Keynote lectures IUFRO 1.05 & 1.09 Conference

 

Confirmed speakers

  • Linda M. Nagel, Utah State University, USA (IUFRO 1.05 Chairwoman)
  • Andrés Bravo-Oviedo, National Museum of Natural Sciences - CSIC, Spain (IUFRO 1.09 Chairman)
  • Pablo Jorge Donoso, Universidad Austral de Chile, Chile
  • Petr Horáček, Global Change Research Institute CAS & Mendel University in Brno, Czech Republic
  • Toshiaki Owari, University of Tokyo, Japan
  • Arne Pommerening, Swedish University of Agricultural Sciences, Sweden

 

Keynote lectures in detail

  Linda M. Nagel, Utah State University, USA

Keynote lecture: Managing for Uncertainty through Adaptive Silviculture for Climate Change

Linda Nagel is a professor of silviculture and Dean of the S.J. and Jessie E. Quinney College of Natural Resources at Utah State University, USA. She leads the Adaptive Silviculture for Climate Change Network (ASCC), aimed at bringing together practitioners and scientists to co-develop adaptive forest management practices in the face of climate change. This high-impact research and outreach project is translating climate adaptation theory into practice, with 14 research sites across North America, and includes over 100 partners. Nagel has served on the faculty at Michigan Technological University, the University of Minnesota, where she also served as Director of Operations of the Cloquet Forestry Center and the Hubachek Wilderness Research Center, and Colorado State University, where she was Department Head. She has received awards for teaching excellence, efforts toward diversity and inclusion in natural resources, outreach and service to forestry professionals, including the National Advanced Silviculture Program for the United States Forest Service, and leadership of the ASCC Network for its contributions and broad impact to forest science and management.

## WRITTEN PROBLEM A
Please format every line of the records below as a Markdown table with the columns Row and Line, numbering the rows and skipping blank lines. Leave out the pictures.
The records that follow are unrelated to the keynote lecture page.

## DATA PROVIDED
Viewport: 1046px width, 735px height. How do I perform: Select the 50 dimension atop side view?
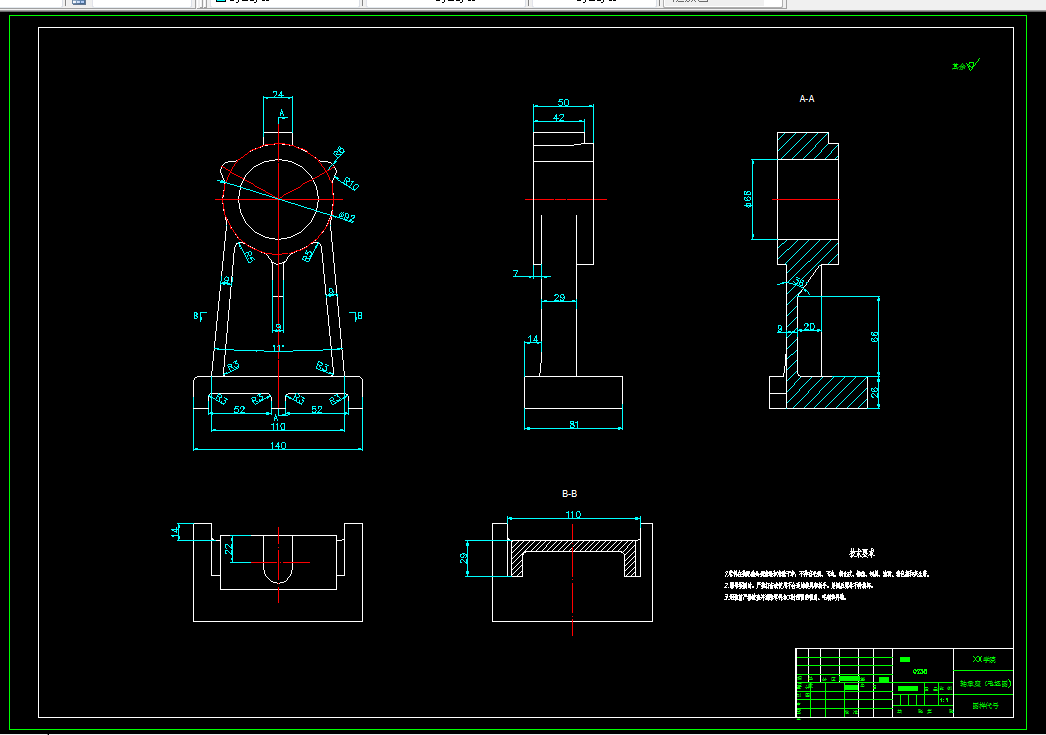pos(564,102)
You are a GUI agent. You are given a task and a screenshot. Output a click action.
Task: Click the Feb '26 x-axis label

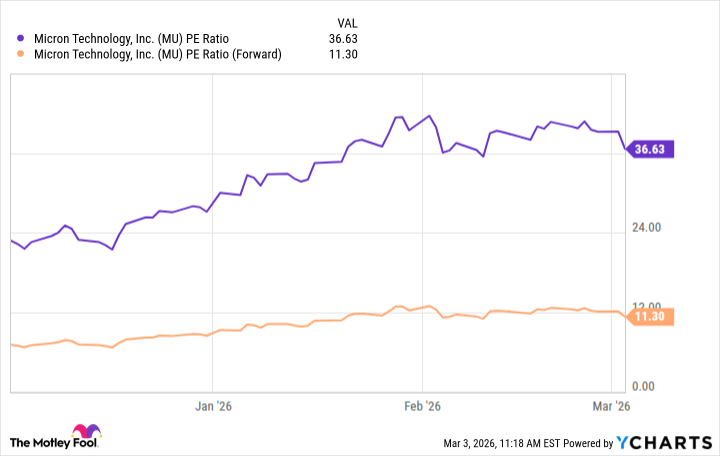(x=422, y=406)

## WRITTEN PROBLEM B
Quote the keynote lecture page from "Keynote lectures IUFRO" to "(IUFRO 1.09 Chairman)".

## RESULT A
| Row | Line |
|---|---|
| 1 | Viewport: 1046px width, 735px height. How do I perform: Select the 50 dimension atop side view? |
| 2 | pos(564,102) |
| 3 | You are a GUI agent. You are given a task and a screenshot. Output a click action. |
| 4 | Task: Click the Feb '26 x-axis label |
| 5 | (x=422, y=406) |

## RESULT B
Keynote lectures IUFRO 1.05 & 1.09 Conference

 

Confirmed speakers

  • Linda M. Nagel, Utah State University, USA (IUFRO 1.05 Chairwoman)
  • Andrés Bravo-Oviedo, National Museum of Natural Sciences - CSIC, Spain (IUFRO 1.09 Chairman)